Sue and her family were devastated, and she couldn’t believe that cancer could take someone so suddenly. “I needed to do something,” she said.
Knowing about the American Cancer Society and thinking it was a good organization, she became a Society volunteer. It wasn’t until she got involved that she realized all that the organization does.
“People recognize the brand name, but they don’t always know how they are making an impact,” said Sue. Once she learned the full scope of what the American Cancer Society is doing to save lives, she became even more enthusiastic about being a volunteer.
Sue’s favorite volunteer role is with her local Relay For Life® event – an event that takes place in more than 5,200 communities to celebrate people who have survived cancer, remember loved ones lost, and raise dollars and awareness to fight back against the disease. To her, it’s about seeing the survivors walk around the track, honoring and remembering loved ones, and coming together as a community to make a difference.
“At the end of the Luminaria Ceremony, I’ve seen young kids standing around bags, crying, and I realized those bags are for parents. No one should have to go through that,” she said.

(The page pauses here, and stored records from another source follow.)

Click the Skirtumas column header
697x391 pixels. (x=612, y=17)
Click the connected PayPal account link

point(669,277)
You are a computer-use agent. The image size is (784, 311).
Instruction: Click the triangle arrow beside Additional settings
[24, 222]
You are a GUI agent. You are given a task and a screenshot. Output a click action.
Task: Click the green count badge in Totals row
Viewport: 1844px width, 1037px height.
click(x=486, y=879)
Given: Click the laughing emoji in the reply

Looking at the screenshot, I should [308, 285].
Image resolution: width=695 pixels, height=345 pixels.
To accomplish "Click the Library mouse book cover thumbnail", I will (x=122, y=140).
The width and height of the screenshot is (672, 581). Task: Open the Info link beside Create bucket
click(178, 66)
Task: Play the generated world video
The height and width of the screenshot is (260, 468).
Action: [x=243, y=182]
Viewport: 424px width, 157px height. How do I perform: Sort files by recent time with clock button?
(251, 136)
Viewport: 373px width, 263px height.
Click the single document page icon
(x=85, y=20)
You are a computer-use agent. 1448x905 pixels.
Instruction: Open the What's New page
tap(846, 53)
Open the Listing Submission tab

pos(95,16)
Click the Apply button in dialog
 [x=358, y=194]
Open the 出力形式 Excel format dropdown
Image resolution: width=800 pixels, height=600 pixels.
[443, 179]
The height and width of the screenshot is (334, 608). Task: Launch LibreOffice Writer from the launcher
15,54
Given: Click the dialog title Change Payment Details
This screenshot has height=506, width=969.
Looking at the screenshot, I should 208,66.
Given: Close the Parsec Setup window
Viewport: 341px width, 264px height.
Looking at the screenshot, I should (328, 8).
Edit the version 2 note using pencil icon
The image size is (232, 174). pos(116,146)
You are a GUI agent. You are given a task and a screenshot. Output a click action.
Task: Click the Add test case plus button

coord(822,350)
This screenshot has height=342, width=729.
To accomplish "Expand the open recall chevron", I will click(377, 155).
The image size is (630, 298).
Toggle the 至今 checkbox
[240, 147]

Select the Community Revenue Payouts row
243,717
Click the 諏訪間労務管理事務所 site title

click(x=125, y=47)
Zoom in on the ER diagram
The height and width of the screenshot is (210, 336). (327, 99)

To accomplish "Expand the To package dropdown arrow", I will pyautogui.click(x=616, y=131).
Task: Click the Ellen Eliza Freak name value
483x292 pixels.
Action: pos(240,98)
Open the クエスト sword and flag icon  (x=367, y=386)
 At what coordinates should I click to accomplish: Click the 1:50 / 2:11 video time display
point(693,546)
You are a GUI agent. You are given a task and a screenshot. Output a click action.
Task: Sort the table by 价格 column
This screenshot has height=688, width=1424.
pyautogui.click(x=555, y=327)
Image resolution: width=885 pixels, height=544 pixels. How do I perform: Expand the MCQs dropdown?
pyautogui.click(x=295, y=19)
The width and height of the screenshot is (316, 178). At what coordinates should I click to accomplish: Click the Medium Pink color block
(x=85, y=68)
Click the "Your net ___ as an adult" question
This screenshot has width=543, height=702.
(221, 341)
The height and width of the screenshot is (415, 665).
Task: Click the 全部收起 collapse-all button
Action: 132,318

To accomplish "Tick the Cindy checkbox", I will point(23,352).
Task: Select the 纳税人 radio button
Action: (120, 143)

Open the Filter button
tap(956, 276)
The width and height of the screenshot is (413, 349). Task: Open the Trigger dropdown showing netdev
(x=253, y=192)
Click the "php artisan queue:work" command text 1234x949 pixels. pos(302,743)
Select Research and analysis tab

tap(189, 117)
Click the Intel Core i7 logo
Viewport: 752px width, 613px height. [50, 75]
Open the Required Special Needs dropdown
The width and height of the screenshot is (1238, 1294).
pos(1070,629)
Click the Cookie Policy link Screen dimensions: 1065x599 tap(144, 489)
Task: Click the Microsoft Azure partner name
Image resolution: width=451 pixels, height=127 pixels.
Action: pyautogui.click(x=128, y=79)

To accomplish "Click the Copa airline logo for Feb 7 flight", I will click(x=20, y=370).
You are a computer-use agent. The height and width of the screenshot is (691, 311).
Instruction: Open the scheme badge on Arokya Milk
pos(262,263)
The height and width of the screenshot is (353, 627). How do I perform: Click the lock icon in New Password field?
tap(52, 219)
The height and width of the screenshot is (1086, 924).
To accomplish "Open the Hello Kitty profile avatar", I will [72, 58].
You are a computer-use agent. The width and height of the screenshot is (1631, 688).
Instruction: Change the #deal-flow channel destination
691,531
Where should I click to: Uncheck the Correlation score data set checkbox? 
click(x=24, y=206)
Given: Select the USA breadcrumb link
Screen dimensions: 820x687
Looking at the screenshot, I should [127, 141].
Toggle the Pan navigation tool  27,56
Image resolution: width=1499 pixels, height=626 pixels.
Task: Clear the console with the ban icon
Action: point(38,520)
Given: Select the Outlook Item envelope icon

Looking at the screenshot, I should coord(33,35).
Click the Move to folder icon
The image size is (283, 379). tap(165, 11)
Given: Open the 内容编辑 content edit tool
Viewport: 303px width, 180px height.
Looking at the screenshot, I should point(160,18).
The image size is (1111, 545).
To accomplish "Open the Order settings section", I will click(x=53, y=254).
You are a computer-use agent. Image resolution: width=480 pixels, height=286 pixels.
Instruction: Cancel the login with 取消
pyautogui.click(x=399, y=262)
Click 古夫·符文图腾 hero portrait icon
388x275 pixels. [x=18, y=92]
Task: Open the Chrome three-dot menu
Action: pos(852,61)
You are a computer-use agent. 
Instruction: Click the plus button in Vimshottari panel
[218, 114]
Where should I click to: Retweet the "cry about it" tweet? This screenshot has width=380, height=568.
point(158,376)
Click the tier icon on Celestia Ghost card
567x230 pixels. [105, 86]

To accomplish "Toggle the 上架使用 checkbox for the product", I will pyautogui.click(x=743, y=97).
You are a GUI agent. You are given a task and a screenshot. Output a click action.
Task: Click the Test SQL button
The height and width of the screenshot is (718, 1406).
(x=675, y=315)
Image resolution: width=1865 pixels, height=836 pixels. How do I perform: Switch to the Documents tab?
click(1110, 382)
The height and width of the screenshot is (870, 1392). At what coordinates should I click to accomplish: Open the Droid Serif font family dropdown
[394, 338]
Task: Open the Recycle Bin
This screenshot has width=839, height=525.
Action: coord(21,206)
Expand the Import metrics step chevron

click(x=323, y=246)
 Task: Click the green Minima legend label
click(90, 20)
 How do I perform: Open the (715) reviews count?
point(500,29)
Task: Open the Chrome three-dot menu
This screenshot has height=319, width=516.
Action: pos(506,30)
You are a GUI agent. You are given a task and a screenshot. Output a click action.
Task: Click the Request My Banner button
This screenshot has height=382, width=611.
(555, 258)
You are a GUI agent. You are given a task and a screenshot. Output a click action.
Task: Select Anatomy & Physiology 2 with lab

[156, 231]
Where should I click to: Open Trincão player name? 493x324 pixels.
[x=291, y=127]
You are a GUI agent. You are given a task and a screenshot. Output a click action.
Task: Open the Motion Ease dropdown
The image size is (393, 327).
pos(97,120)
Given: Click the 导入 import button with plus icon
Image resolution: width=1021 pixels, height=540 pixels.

Sue’s dedication as a Society volunteer doesn’t end with the Relay For Life movement. She has served in several roles, including being the 2009 chair for her local Relay event’s Cancer Prevention Study-3 (CPS-3) enrollment. CPS-3 is the American Cancer Society’s third prevention study, and it will help the Society better understand how to prevent cancer.
“It’s going to be a groundbreaking study,” she said. “There are potential causes [of cancer] we don’t know about yet. It will give a backdrop to help prevent cancer for future generations.”
In 2012, Sue was diagnosed with adenocarcinoma of the sinus, a very rare form of sinus cancer. She used several Society services during her cancer journey, including the Hope Lodge® program, which provides free lodging to adult patients and caregivers when treatment is away from home.
The program was a blessing to her because she went through 7 weeks of treatment at a facility that was more than 80 miles away. “Imagine [the cost of] getting a hotel for 7 weeks,” she said.
That same year, Sue received her area’s Hope Award, which reminded her that as a volunteer, she is making a difference.
“Without volunteers, the Society couldn’t do what it does,” she said, thanking all of the dedicated volunteers she works with.
Her passion for and belief in the American Cancer Society’s mission keeps her motivated. She knows that she is making an impact, and that there’s more progress to be made.
“Cancer is not an easy disease; it’s complicated. If it was easy, someone would have figured it out a long time ago,” Sue said, hoping that her grandchildren and great grandchildren will have cures in their lifetime.